In our case the implementation is trivial: just construct a constant op from the attribute.

Operation *PolyDialect::materializeConstant(
    OpBuilder &builder, Attribute value, Type type, Location loc) {
  auto coeffs = dyn_cast<DenseIntElementsAttr>(value);
  if (!coeffs)
    return nullptr;
  return builder.create<ConstantOp>(loc, type, coeffs);
}

Other kinds of folding

While this has demonstrated a generic kind of folding with respect to static constants, many folding functions in MLIR use simple matches to determine when an op can be replaced with a value from a previously computed op.

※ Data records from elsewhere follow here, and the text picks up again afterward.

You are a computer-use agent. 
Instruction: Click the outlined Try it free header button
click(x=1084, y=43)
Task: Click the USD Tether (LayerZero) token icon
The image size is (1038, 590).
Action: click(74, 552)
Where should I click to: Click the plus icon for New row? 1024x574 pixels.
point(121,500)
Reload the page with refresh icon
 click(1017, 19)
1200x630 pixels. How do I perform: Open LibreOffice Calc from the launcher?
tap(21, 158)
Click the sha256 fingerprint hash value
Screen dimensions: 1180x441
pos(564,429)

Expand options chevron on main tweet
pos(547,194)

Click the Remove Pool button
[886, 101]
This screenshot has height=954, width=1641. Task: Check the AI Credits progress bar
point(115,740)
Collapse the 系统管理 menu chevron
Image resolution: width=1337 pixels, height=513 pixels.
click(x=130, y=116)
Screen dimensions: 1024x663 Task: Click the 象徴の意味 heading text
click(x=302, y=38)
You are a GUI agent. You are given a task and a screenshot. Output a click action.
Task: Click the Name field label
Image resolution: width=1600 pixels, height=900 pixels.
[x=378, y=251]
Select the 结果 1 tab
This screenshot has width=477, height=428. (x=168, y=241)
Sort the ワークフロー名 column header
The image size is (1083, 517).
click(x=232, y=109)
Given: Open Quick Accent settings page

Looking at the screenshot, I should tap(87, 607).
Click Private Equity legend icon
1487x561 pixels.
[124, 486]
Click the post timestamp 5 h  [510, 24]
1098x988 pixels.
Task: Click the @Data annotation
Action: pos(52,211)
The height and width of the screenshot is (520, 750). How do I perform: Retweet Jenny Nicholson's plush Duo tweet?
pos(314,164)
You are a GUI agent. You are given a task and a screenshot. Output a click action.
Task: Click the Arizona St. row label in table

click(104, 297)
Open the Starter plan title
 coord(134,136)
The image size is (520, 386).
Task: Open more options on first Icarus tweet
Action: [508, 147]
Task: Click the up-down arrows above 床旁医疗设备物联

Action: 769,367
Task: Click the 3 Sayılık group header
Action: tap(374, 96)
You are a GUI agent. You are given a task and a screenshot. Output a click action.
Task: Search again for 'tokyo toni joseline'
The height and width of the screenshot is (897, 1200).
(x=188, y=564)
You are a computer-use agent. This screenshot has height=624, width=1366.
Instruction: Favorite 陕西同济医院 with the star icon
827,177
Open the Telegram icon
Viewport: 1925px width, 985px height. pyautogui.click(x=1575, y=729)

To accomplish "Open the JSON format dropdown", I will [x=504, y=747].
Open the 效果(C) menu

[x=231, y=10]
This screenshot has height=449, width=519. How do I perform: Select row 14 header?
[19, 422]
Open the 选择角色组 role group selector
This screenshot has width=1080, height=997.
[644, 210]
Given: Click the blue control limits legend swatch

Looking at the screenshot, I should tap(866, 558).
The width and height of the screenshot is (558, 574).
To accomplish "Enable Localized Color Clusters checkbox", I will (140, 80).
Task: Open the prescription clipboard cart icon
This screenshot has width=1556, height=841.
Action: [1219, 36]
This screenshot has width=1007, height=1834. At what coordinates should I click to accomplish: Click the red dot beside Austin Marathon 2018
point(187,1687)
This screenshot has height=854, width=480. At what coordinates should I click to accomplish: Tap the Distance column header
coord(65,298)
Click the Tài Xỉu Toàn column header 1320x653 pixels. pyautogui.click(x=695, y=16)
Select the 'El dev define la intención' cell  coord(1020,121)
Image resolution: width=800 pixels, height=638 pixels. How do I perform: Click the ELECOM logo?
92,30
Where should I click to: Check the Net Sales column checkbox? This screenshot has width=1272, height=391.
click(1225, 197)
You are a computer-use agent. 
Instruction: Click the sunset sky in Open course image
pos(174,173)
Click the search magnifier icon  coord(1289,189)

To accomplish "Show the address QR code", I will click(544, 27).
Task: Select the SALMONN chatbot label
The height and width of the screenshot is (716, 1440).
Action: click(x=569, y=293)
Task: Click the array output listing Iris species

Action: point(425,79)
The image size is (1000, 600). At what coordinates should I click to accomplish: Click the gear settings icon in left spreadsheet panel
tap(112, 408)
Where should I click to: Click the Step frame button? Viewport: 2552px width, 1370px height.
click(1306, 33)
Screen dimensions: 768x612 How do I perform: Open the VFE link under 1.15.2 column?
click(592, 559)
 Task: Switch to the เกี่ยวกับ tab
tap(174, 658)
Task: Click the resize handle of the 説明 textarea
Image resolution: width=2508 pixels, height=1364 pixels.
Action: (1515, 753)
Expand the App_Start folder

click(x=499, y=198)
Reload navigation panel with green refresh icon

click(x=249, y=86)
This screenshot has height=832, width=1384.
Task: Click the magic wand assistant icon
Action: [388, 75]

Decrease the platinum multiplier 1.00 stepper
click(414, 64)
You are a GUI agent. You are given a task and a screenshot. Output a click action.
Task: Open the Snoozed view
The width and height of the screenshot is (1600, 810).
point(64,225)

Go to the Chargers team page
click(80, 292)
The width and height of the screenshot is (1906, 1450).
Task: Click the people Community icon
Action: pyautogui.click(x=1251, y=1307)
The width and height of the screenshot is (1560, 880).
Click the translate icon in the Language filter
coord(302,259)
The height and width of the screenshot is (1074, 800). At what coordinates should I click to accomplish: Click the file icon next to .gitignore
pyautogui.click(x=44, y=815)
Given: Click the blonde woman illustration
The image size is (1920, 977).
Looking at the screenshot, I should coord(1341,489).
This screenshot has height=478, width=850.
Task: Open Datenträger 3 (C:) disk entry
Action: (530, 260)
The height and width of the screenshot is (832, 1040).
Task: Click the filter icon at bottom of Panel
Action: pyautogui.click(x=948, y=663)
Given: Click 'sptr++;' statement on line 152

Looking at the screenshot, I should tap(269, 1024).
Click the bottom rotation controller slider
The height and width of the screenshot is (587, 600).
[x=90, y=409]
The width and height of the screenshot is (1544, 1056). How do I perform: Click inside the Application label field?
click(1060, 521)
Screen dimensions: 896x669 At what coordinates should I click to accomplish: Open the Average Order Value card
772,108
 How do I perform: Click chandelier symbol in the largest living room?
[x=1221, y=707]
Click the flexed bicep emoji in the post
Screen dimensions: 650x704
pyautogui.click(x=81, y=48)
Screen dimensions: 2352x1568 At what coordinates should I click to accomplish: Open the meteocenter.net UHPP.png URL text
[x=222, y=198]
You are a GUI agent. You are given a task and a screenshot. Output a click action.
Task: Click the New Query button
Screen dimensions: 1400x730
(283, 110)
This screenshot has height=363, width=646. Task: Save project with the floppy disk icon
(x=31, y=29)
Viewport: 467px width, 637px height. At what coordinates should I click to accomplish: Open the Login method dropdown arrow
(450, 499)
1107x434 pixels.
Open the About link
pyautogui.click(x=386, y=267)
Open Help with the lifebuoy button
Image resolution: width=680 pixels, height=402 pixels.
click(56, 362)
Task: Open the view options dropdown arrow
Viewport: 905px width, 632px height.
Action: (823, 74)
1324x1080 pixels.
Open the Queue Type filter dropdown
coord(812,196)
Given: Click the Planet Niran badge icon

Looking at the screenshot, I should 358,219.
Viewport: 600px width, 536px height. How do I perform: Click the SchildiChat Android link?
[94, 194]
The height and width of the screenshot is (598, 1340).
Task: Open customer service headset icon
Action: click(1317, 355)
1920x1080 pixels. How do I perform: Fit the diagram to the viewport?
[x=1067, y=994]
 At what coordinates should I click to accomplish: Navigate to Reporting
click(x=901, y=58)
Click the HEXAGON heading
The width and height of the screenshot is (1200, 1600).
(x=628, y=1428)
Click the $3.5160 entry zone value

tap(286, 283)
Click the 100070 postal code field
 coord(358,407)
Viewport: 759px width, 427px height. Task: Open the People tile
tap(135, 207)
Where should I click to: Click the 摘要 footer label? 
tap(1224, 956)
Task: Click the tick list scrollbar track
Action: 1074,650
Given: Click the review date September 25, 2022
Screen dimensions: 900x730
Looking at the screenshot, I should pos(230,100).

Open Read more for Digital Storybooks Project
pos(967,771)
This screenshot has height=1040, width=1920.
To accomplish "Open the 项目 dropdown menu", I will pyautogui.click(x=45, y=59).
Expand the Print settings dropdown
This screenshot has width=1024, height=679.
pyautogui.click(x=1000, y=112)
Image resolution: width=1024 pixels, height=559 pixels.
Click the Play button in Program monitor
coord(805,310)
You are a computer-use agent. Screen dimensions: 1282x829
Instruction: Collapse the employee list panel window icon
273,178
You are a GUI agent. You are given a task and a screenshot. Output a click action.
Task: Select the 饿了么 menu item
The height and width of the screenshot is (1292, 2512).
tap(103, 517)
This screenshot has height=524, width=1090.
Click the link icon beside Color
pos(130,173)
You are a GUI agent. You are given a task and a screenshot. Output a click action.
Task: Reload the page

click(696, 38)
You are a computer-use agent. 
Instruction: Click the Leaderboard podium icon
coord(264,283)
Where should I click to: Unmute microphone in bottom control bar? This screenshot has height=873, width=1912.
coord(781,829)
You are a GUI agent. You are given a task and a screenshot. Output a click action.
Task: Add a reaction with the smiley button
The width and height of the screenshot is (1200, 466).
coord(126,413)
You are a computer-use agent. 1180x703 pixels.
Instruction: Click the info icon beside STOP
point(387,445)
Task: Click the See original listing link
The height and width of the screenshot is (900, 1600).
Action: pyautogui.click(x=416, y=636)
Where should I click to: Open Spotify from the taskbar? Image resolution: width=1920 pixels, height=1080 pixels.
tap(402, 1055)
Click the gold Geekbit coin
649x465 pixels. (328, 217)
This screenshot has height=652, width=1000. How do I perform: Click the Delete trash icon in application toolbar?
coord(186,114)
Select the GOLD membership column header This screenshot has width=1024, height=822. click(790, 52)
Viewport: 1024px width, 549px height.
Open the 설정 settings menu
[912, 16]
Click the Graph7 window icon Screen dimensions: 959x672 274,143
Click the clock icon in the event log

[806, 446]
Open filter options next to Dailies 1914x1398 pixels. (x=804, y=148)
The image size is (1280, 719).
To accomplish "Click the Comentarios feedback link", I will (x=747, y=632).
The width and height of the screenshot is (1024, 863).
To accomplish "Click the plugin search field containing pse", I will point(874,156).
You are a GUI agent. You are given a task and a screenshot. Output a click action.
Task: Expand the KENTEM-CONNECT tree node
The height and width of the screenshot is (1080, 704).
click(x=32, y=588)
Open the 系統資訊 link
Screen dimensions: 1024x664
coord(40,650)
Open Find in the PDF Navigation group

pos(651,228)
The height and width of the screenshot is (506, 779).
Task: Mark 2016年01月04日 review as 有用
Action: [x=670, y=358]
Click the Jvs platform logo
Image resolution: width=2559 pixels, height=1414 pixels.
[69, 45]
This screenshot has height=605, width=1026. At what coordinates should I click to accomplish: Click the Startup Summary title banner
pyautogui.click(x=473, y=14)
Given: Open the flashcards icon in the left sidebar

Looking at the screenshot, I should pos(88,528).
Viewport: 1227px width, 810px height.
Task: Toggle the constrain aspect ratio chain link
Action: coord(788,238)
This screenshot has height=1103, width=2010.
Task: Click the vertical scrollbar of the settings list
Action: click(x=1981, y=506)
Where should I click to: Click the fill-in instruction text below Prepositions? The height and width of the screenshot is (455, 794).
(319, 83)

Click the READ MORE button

Take, for example, the complex dialect (for complex numbers). A complex.create op constructs a complex number from real and imaginary parts. A folder in that dialect checks for a pattern like complex.create(complex.re(%z), complex.im(%z)), and replaces it with %z directly. The arith dialect similarly has folds for things like a-b + b -> a and a + 0 -> a.

However, most work on simplifying an IR according to algebraic rules belongs in the canonicalization pass, since while it supports folding, it also supports general rewrite patterns that are allowed to delete and create ops as needed to simplify the IR. We’ll cover canonicalization in more detail in a future article. But just remember, folds may only modify the single operation being folded, use existing SSA values, and may not create new ops. So they are limited in power and decidedly local operations.